- Kanaranzi Township, Minnesota Location within the state of Minnesota Kanaranzi Township, Minnesota Kanaranzi Township, Minnesota (the United States)
- Coordinates: 43°33′4″N 96°6′11″W﻿ / ﻿43.55111°N 96.10306°W
- Country: United States
- State: Minnesota
- County: Rock

Area
- • Total: 36.0 sq mi (93.3 km^{2})
- • Land: 36.0 sq mi (93.3 km^{2})
- • Water: 0 sq mi (0.0 km^{2})
- Elevation: 1,490 ft (454 m)

Population (2000)
- • Total: 286
- • Density: 8.0/sq mi (3.1/km^{2})
- Time zone: UTC-6 (Central (CST))
- • Summer (DST): UTC-5 (CDT)
- FIPS code: 27-32336
- GNIS feature ID: 0664595

= Kanaranzi Township, Rock County, Minnesota =

Kanaranzi Township (/ˌkaenəˈrɒnzi/ KAN-ə-RON-zee) is a township in Rock County, Minnesota, United States.
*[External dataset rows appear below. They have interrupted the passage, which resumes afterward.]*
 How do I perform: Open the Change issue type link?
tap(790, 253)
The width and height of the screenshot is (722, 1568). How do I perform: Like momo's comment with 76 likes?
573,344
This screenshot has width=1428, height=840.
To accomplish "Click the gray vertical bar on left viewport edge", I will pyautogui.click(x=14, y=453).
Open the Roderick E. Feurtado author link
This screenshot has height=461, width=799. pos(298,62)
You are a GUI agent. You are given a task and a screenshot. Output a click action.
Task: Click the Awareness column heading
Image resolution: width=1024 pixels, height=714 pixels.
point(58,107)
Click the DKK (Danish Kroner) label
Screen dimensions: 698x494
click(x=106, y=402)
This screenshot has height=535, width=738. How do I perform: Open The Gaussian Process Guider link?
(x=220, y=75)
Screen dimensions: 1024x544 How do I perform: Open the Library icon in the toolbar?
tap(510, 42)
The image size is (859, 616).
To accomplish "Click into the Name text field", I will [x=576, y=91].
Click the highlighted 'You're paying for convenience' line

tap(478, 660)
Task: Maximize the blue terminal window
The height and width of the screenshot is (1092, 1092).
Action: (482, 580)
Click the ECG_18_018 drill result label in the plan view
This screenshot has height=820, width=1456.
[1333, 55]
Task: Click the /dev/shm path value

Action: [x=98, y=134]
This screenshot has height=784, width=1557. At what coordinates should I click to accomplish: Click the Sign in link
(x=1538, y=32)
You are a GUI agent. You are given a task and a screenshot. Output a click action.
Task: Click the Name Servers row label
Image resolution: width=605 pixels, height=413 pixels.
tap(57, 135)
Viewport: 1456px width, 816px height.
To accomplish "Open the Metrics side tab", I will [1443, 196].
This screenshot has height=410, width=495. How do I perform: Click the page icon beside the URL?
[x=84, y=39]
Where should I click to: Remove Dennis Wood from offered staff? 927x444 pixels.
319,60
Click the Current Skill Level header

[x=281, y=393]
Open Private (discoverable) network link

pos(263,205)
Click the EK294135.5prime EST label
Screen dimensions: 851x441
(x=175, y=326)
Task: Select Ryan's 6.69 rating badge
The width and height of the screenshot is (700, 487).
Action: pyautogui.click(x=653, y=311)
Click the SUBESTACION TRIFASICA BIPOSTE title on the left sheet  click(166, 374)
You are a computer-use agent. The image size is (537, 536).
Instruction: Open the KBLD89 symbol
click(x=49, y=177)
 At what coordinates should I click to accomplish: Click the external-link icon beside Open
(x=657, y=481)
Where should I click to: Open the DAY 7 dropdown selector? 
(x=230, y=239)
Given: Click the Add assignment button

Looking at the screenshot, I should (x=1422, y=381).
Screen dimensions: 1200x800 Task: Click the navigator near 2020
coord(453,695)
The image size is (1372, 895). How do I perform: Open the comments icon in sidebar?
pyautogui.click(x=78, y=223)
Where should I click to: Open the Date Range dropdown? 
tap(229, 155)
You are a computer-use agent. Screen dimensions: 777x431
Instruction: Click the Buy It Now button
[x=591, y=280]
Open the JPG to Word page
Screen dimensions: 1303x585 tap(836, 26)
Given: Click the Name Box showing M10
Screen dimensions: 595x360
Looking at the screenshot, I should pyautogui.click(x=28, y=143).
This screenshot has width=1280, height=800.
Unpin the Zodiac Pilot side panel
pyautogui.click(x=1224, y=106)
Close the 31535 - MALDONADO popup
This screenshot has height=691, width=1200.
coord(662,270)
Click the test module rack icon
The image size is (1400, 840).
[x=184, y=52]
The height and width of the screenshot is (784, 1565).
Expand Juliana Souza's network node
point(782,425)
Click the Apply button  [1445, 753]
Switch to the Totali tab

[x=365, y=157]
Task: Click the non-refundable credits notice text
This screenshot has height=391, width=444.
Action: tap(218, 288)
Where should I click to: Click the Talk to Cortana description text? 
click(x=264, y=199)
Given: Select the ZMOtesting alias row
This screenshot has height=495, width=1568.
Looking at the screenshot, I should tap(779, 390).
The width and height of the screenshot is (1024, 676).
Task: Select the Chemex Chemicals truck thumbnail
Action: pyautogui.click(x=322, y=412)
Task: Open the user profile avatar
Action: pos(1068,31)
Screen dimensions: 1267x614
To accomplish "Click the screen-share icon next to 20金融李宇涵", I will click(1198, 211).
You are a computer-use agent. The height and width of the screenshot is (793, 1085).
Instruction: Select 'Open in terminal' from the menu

The population was 286 at the 2000 census.

Kanaranzi Township was organized in 1873, and named after Kanaranzi Creek.

==Geography==
According to the United States Census Bureau, the township has a total area of 36.0 sqmi, all land.

==Demographics==
As of the census of 2000, there were 286 people, 95 households, and 85 families residing in the township. The population density was 7.9 PD/sqmi. There were 105 housing units at an average density of 2.9 /sqmi. The racial makeup of the township was 95.45% White, 0.70% African American, 3.15% Native American, 0.70% from other races. Hispanic or Latino of any race were 0.70% of the population.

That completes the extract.